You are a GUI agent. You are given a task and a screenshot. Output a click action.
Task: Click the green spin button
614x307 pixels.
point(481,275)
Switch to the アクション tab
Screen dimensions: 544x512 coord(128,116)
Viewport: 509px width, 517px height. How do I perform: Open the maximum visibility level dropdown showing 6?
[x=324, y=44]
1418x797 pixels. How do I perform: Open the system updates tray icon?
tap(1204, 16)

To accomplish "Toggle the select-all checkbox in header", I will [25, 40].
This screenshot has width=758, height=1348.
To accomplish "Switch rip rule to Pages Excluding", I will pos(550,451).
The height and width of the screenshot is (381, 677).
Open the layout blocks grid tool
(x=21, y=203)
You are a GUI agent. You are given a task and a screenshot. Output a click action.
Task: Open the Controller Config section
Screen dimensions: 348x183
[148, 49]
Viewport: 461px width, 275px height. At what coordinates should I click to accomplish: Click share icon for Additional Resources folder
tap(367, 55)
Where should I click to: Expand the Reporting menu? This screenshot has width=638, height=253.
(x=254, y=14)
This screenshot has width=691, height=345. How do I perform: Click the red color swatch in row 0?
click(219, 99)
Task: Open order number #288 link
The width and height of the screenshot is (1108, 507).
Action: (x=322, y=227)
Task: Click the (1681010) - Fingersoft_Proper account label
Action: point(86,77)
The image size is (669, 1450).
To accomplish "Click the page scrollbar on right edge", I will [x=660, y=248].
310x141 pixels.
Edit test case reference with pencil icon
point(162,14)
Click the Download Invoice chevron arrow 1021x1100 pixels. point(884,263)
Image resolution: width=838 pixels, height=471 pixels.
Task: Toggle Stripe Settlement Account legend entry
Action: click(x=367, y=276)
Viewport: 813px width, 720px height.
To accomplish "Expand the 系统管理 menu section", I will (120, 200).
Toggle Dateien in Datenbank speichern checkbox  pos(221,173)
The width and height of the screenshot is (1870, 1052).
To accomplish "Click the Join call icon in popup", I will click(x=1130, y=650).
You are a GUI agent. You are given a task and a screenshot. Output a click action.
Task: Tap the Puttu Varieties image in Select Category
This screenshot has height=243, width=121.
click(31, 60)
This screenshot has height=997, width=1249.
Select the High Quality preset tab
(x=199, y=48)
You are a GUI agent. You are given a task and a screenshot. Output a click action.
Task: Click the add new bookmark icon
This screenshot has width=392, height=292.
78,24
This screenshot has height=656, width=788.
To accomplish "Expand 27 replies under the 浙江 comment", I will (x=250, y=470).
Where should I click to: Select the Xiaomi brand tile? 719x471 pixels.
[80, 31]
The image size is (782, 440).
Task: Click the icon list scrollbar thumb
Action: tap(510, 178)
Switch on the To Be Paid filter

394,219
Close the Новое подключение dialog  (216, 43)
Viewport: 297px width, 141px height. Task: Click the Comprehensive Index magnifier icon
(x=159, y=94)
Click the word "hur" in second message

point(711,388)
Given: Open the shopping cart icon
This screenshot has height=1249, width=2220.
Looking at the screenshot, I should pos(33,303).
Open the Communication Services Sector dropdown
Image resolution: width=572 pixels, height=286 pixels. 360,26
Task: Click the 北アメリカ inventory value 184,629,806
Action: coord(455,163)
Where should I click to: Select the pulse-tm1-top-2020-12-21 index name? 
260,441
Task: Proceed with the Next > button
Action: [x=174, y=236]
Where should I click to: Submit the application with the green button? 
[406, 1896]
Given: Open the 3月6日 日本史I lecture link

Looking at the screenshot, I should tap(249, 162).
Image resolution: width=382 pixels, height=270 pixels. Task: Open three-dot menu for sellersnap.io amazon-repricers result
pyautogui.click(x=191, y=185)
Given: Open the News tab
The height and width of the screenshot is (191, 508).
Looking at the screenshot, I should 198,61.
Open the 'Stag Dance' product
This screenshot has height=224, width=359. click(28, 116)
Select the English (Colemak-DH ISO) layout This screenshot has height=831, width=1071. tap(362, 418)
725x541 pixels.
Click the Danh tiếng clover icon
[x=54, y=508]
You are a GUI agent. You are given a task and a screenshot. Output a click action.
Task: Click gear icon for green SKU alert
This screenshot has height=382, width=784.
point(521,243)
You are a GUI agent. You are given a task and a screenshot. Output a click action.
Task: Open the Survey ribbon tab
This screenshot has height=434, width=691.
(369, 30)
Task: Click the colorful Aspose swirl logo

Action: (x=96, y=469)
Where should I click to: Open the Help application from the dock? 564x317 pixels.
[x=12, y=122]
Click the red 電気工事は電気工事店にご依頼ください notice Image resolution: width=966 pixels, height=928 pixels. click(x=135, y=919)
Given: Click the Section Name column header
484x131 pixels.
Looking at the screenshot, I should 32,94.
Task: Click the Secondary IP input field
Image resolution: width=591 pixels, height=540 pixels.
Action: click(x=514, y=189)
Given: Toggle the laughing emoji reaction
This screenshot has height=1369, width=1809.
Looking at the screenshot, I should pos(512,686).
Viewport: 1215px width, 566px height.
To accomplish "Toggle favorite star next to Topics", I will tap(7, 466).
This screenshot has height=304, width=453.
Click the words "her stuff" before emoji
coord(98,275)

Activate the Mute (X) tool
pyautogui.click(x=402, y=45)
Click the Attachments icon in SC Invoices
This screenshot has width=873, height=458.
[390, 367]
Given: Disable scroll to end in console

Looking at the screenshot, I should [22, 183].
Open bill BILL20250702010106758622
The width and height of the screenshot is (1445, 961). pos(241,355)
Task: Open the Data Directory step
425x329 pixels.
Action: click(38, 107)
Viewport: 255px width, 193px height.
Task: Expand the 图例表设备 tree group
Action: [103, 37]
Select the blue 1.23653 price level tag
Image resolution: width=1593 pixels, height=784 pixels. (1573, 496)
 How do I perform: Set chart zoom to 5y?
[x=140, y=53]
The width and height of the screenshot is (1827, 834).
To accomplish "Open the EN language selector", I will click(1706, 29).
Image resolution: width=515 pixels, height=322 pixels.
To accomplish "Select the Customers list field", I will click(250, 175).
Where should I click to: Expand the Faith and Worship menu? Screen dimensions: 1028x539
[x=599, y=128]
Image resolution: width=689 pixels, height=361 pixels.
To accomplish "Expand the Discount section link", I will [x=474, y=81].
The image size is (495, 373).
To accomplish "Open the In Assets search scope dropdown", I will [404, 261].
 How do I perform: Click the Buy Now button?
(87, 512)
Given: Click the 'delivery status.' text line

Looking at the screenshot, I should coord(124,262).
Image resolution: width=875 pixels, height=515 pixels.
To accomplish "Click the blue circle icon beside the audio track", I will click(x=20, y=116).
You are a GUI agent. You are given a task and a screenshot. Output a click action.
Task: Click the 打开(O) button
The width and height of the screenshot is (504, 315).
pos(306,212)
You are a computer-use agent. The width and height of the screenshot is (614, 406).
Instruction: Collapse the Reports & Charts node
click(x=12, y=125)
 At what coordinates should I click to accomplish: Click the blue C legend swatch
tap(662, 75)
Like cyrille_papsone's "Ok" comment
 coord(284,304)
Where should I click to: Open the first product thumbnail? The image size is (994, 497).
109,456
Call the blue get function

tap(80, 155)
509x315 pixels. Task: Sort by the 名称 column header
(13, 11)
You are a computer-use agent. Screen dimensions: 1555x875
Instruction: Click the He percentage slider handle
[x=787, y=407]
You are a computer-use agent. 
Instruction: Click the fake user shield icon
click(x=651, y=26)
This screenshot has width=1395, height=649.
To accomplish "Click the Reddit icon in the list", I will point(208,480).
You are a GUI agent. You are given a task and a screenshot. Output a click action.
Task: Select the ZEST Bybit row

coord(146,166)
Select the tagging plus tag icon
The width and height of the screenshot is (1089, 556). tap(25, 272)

□ □ □

Directive ::
Rewrite the part of the material that opens with the line containing "Where should I click to: Submit" and closes with the line containing "The width and height of the screenshot is (1445, 961).", with "Survey" changed to "Review" and nothing else altered.

Correct result ::
Where should I click to: Submit the application with the green button? 
[406, 1896]
Given: Open the 3月6日 日本史I lecture link

Looking at the screenshot, I should tap(249, 162).
Image resolution: width=382 pixels, height=270 pixels. Task: Open three-dot menu for sellersnap.io amazon-repricers result
pyautogui.click(x=191, y=185)
Given: Open the News tab
The height and width of the screenshot is (191, 508).
Looking at the screenshot, I should 198,61.
Open the 'Stag Dance' product
This screenshot has height=224, width=359. click(28, 116)
Select the English (Colemak-DH ISO) layout This screenshot has height=831, width=1071. tap(362, 418)
725x541 pixels.
Click the Danh tiếng clover icon
[x=54, y=508]
You are a GUI agent. You are given a task and a screenshot. Output a click action.
Task: Click gear icon for green SKU alert
This screenshot has height=382, width=784.
point(521,243)
You are a GUI agent. You are given a task and a screenshot. Output a click action.
Task: Open the Review ribbon tab
This screenshot has height=434, width=691.
(369, 30)
Task: Click the colorful Aspose swirl logo

Action: (x=96, y=469)
Where should I click to: Open the Help application from the dock? 564x317 pixels.
[x=12, y=122]
Click the red 電気工事は電気工事店にご依頼ください notice Image resolution: width=966 pixels, height=928 pixels. click(x=135, y=919)
Given: Click the Section Name column header
484x131 pixels.
Looking at the screenshot, I should 32,94.
Task: Click the Secondary IP input field
Image resolution: width=591 pixels, height=540 pixels.
Action: click(x=514, y=189)
Given: Toggle the laughing emoji reaction
This screenshot has height=1369, width=1809.
Looking at the screenshot, I should pos(512,686).
Viewport: 1215px width, 566px height.
To accomplish "Toggle favorite star next to Topics", I will tap(7, 466).
This screenshot has height=304, width=453.
Click the words "her stuff" before emoji
coord(98,275)

Activate the Mute (X) tool
pyautogui.click(x=402, y=45)
Click the Attachments icon in SC Invoices
This screenshot has width=873, height=458.
[390, 367]
Given: Disable scroll to end in console

Looking at the screenshot, I should [22, 183].
Open bill BILL20250702010106758622
The width and height of the screenshot is (1445, 961). pos(241,355)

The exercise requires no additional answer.